The Town of Hempstead has let two Freedom of Information requests from Newsday languish for four and six months, respectively, which public ethics advocates say seems to defy state law meant to ensure government transparency.
Newsday asked in July and September for records on current town vendor Dover Gourmet Corp. and former vendor Double Eagle Golf, including contracts, correspondence and memos. So far the town has provided only some of the Dover documents and, until Wednesday, none on Double Eagle.
“This appears to be a really blatant abuse of any discretion under the Freedom of Information Law,” said Susan Lerner, executive director of the nonprofit Common Cause New York. “FOIL was not designed to allow a government entity to just play hide-the-ball indefinitely.”
State law calls on governments to at least acknowledge receiving such requests in five business days and to provide documents subject to disclosure 20 business days after that, if possible.
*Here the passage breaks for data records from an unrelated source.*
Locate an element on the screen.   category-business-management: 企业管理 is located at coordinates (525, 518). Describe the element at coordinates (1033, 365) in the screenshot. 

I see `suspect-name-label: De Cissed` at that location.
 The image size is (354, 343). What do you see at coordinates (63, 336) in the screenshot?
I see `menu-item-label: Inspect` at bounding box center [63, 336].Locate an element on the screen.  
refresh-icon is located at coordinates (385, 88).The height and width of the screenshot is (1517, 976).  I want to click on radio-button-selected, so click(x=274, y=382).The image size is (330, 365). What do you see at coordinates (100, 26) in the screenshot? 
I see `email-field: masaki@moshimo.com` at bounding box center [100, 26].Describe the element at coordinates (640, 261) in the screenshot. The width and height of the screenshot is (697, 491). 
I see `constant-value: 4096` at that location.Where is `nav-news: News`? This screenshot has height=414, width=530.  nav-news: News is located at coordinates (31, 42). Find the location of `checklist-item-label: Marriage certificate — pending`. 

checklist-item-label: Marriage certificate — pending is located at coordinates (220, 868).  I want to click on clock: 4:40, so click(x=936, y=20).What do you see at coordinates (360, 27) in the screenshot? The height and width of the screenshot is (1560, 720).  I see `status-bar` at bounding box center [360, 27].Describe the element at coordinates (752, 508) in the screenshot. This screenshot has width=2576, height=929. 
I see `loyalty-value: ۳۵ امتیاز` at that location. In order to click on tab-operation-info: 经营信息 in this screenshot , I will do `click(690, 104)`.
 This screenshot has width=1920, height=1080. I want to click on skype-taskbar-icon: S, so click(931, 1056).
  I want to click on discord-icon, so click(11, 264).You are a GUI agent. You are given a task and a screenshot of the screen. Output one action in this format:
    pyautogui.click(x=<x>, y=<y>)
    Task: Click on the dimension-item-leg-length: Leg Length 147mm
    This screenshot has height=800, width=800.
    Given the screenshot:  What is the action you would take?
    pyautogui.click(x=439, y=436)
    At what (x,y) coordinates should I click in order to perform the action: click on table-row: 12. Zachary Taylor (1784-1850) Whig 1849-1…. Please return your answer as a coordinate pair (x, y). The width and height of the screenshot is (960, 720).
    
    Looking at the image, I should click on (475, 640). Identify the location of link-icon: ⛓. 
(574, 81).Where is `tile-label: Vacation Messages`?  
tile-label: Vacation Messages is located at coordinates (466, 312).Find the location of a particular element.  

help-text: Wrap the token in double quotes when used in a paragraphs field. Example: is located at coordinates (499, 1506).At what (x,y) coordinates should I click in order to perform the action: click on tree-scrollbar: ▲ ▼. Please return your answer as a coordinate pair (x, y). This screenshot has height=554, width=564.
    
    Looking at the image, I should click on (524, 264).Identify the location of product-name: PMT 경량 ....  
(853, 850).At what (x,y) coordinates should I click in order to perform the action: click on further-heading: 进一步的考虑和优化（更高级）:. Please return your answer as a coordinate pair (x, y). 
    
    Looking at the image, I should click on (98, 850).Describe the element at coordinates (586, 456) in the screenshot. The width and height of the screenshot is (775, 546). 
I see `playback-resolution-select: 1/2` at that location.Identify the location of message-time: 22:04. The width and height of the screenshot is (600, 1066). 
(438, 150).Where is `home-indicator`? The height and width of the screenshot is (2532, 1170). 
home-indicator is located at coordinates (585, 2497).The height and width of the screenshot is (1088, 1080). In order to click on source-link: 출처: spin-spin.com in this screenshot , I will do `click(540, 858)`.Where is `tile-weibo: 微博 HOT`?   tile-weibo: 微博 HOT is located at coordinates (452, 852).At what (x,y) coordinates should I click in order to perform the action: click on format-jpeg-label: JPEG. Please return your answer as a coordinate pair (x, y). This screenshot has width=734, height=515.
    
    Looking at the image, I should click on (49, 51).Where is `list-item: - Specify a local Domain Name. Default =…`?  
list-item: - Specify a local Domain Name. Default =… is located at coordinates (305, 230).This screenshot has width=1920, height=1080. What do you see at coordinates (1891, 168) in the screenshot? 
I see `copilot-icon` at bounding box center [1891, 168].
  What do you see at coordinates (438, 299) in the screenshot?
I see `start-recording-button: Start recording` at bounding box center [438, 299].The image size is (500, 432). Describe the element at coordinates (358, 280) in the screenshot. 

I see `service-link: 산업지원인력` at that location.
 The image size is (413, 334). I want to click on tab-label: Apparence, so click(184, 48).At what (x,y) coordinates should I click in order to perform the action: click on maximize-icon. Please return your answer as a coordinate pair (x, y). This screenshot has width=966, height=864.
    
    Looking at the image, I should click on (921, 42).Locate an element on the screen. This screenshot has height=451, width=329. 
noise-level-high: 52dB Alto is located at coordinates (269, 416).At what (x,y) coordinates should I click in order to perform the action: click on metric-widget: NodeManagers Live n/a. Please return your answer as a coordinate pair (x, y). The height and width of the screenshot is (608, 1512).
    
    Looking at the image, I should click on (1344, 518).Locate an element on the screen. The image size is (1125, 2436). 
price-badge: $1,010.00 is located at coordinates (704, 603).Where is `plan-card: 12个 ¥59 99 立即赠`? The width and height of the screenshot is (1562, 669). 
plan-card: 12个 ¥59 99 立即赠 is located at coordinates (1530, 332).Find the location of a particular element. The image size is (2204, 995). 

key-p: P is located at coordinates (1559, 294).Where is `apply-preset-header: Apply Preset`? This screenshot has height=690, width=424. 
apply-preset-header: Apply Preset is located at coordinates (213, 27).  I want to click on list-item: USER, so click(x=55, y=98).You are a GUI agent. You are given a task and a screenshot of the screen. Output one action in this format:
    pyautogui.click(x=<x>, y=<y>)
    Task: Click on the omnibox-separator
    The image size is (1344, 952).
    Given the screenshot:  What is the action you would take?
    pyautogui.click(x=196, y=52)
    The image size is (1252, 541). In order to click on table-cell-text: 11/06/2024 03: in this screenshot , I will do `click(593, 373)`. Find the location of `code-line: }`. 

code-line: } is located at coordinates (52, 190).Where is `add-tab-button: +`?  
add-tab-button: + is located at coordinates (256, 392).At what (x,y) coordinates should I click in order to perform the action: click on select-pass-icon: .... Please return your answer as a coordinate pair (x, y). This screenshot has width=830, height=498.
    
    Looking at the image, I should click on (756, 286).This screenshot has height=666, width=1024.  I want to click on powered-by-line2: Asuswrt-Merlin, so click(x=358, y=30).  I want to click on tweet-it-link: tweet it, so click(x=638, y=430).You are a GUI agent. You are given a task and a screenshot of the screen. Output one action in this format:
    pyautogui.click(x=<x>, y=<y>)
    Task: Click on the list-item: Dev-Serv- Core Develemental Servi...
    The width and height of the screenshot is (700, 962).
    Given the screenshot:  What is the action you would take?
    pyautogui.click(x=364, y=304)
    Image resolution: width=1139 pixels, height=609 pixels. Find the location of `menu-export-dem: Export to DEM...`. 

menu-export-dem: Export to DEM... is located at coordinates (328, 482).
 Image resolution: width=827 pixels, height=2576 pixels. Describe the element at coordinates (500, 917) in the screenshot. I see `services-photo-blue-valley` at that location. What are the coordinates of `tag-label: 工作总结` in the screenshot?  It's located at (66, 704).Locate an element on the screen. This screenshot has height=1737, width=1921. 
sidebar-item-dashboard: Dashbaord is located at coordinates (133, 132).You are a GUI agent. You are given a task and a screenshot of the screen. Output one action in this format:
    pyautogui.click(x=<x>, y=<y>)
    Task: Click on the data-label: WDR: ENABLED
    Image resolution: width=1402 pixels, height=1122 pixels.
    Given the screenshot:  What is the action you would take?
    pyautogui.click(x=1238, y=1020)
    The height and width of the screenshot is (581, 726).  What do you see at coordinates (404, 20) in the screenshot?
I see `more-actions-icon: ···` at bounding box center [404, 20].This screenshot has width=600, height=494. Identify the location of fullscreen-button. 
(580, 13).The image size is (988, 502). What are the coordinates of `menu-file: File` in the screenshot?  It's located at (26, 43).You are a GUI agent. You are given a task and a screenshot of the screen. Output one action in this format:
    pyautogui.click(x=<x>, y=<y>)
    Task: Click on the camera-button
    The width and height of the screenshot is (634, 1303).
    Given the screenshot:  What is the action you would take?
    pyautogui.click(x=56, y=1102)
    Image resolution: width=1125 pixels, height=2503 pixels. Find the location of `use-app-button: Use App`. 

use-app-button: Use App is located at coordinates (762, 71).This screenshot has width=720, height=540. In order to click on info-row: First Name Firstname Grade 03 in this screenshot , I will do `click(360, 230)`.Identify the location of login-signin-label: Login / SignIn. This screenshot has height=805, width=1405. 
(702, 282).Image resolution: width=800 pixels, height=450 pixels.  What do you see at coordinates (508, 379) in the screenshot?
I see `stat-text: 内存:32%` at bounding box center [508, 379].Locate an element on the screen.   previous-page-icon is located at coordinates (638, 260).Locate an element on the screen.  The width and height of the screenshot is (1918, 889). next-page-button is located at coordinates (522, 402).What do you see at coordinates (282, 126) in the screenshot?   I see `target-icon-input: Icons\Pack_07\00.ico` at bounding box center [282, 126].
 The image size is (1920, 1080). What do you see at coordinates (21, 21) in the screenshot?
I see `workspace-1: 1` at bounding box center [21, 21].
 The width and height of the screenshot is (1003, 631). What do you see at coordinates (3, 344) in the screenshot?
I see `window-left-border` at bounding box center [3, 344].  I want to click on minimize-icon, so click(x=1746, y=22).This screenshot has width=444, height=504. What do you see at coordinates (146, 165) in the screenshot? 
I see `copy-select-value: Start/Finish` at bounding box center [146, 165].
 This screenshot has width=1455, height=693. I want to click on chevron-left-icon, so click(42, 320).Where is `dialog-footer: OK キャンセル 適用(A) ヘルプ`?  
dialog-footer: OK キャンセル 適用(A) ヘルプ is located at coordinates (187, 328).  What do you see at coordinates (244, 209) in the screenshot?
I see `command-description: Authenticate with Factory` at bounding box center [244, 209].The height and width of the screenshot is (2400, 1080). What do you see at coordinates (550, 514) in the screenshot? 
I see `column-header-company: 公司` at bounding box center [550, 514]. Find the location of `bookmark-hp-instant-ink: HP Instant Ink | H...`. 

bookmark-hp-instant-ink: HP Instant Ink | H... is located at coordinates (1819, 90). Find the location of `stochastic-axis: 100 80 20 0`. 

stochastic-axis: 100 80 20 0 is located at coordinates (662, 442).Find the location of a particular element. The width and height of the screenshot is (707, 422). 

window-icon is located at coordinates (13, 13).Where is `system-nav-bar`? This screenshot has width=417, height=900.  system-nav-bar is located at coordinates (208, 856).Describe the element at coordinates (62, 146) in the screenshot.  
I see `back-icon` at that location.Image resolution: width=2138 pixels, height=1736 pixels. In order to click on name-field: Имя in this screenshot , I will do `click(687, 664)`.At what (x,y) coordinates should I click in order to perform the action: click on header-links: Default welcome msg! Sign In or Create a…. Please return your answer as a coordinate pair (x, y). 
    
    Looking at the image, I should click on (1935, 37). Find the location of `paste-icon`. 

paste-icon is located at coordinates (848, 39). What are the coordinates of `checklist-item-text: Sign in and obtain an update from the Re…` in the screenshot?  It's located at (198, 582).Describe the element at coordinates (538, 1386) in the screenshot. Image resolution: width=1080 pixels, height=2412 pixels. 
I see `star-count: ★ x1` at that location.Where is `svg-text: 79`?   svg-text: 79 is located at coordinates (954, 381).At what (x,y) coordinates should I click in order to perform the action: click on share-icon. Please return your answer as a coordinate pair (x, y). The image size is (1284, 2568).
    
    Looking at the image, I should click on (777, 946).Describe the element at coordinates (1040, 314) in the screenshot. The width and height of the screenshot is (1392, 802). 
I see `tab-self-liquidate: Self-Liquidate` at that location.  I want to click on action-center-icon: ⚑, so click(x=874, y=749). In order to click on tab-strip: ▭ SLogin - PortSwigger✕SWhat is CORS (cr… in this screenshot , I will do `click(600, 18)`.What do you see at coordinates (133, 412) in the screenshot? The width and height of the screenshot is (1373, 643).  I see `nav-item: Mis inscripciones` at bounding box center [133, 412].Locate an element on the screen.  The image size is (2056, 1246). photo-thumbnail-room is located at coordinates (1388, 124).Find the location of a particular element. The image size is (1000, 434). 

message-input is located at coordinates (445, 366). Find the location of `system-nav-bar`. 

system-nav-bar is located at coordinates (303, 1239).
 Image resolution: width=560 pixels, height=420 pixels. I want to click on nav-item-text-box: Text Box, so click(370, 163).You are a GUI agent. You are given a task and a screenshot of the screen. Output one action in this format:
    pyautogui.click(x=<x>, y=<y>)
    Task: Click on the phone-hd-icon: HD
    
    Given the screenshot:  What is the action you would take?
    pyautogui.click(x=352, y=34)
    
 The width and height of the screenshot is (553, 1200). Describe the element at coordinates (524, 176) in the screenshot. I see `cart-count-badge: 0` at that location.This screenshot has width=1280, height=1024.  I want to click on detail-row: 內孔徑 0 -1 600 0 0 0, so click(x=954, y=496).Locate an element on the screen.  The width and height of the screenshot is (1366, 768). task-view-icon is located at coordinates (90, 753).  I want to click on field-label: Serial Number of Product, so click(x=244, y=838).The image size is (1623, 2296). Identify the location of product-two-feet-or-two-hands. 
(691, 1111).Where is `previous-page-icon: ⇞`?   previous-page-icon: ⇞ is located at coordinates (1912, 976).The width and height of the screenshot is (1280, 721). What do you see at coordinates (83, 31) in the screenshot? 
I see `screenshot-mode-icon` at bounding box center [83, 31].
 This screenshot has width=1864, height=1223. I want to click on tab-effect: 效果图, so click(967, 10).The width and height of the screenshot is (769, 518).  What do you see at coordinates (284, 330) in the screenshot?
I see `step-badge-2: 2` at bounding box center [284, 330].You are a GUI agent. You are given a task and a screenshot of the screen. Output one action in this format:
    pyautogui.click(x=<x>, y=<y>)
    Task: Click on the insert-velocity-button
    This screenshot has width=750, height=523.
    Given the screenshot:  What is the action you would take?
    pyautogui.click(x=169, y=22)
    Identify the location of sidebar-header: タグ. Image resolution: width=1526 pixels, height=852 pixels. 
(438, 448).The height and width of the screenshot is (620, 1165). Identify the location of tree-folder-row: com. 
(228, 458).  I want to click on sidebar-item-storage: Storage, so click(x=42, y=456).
The town provided the first Double Eagle records Wednesday — after Newsday asked the town for comment on the outstanding requests. Hempstead spokesman Greg Blower said Supervisor Don Clavin directed town officials to provide the rest by Jan. 31.
Clavin was elected in November and took office earlier this month. Clavin and Blower said they had been unaware of the FOIL requests before Newsday's inquiry Tuesday.
“If you’re entitled to it, you should get the documents,” Clavin said.
Dover and Double Eagle have been the subject of recent political controversy, which raises questions about the cause of the slow response, said Alex Camarda, a senior policy adviser for the good government group Reinvent Albany.
“Where there are delays around a politically sensitive records request, it can create the appearance that the delay is due to politics,” he said.
In July, Newsday asked for records on Malibu Beach Park, a town-owned recreation facility in Lido Beach operated by Dover.
The administration of former Hempstead Supervisor Laura Gillen provided some records, including documents showing Dover had not paid the town rent on Malibu in nearly a year, accumulating a balance of $531,400. The U.S. Attorney for the Eastern District of New York subpoenaed the town for records on Dover two days after Newsday reported on the unpaid rent.
But Marie Jerome, the town’s records access officer, then rejected the request, saying releasing the documents could interfere with the law enforcement investigation. Newsday appealed, and the town overturned its denial in August.
State law says an agency has 10 business days after an appeal to deny the request again or provide the records. The Gillen administration released some in October, but Jerome did not provide any more until November. That month, Deputy Town Attorney Albina Kataeva said the records the town needed to review for release were “voluminous,” but the town would provide the rest by Dec. 5.
That deadline passed without more disclosures. On Dec. 17, Jerome said she could not say when the town would provide the rest.
“Under the law, they always have to provide a date,” Camarda said.
Jerome did not respond to a request for comment. Kataeva declined to comment.
The town did fulfill an August request for records on capital improvements at Malibu. But Jerome said a September request for documents on Double Eagle, which ran Hempstead’s golf course in Lido Beach for 20 years, was “voluminous,” and the town would need more than six months to respond.
Town attorney Joe Ra told Newsday in October those documents would be provided “on a rolling basis.” The town did not provide any before Newsday's request for comment Tuesday. Ra did not respond to a request for comment.
Dover and Double Eagle bear similarities. Newsday has reported that both allegedly accumulated more than $500,000 in unpaid rental fees to Hempstead, argued the town owed them for capital improvement expenses and paid Joseph Cairo, now Nassau County Republican Committee chairman, for work related to the town properties. Hempstead is in litigation with both companies.
Gillen on Tuesday said “controversial” FOIL requests were delayed in the town attorney’s office during her tenure as supervisor.
“FOIL is supposed to be handled by the clerk's office,” she said. “But we had instances where the town attorney's office basically usurped that function from the clerk's office and is unnecessarily delaying responses.”
Camarda said there are legitimate reasons for such delays when agencies must field numerous or expansive requests.
But “even when it’s for legitimate reasons, it still undercuts the goal of government transparency,” he said.